There are now several different approaches to perform a network meta-analysis or mixed treatment comparison.

The most commonly used and accessible ones are probably the following:

*in a Bayesian framework*:- design-by-treatment interaction approach in WinBUGS (eg Jackson et al);
- hierarchical arm-based Bayesian modeling in WinBUGS (eg Zhao et al);
- hierarchical contrast-based (i.e. node-splitting) Bayesian modeling, either with WinBUGS or through
`gemtc`

and`rjags`

in R (eg Dias et al or van Valkenhoef et al); - integrated nested Laplace approximations (INLA) in WinBUGS (eg Sauter et al);

*in a frequentist framework*:- factorial analysis-of-variance in SAS (eg Piepho);
- multilevel network meta-analysis in SAS (eg Greco et al);
- multivariate meta-regression with
`mvmeta`

in

Stata or R (eg White et al); - network meta-analysis with
`lme`

and`netmeta`

in R (eg Lumley, which is however limited to two-arm trials, or Rucker et al).

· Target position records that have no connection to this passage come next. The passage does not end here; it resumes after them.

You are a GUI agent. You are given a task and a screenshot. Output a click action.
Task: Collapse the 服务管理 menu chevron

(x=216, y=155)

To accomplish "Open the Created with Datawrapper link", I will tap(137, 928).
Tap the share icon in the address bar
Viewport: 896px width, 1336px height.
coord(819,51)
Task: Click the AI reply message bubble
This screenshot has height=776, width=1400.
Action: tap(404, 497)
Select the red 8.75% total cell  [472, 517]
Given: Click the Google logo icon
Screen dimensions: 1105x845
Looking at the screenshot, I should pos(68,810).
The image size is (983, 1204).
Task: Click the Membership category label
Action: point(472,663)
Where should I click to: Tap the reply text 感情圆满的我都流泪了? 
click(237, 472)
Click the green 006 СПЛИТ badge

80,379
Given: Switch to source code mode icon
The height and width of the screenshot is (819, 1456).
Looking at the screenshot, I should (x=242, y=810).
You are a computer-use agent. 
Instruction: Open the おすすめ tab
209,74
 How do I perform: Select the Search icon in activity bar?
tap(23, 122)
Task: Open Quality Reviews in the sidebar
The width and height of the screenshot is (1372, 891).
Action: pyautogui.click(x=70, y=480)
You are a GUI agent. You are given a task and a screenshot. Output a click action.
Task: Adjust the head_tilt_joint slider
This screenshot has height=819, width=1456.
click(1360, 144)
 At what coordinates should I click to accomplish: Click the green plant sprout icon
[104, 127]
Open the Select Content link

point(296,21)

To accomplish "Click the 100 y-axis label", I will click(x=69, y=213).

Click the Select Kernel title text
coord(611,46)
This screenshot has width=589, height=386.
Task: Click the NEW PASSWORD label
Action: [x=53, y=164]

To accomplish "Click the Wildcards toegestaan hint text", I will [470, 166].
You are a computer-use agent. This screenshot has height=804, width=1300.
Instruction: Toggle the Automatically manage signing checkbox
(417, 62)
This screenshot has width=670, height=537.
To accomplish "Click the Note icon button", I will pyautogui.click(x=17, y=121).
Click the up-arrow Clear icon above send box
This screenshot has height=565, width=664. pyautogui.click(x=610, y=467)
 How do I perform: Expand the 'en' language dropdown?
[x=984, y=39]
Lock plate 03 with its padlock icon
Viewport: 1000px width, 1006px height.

My question is, simply: are they roughly equivalent or is there one which is preferable in most cases for the primary analysis (thus reserving the others for ancillary ones)?

UPDATE

Over the time, there have been some comparative analyses on methods for network meta-analysis:

**Contents**hide

#### Best Answer

I think, the modeling approaches and estimation techniques should be viewed seperately. From modeling point of view, Lumley model only works for two-arm trials only. So it is not preferable. To my understanding, node-splitting approach, which you listed as Dias et al, is very intuitive. Also, I think you should add the design-by-treatment interaction approach (http://www.ncbi.nlm.nih.gov/pubmed/24777711). From estimation point of view, I dont know much about frequentist techniques, but one can use MCMC for almost all models for NMA. Lastly, there is a different technique (which is not widely known unfortunately) called INLA. You can use INLA from within R and fit NMA models, it is faster and no need to check convergence diagnostics. Here is the paper http://www.ncbi.nlm.nih.gov/pubmed/26360927. So, at the end I would prefer node-splitting and the design-by-treatment interaction approach using INLA.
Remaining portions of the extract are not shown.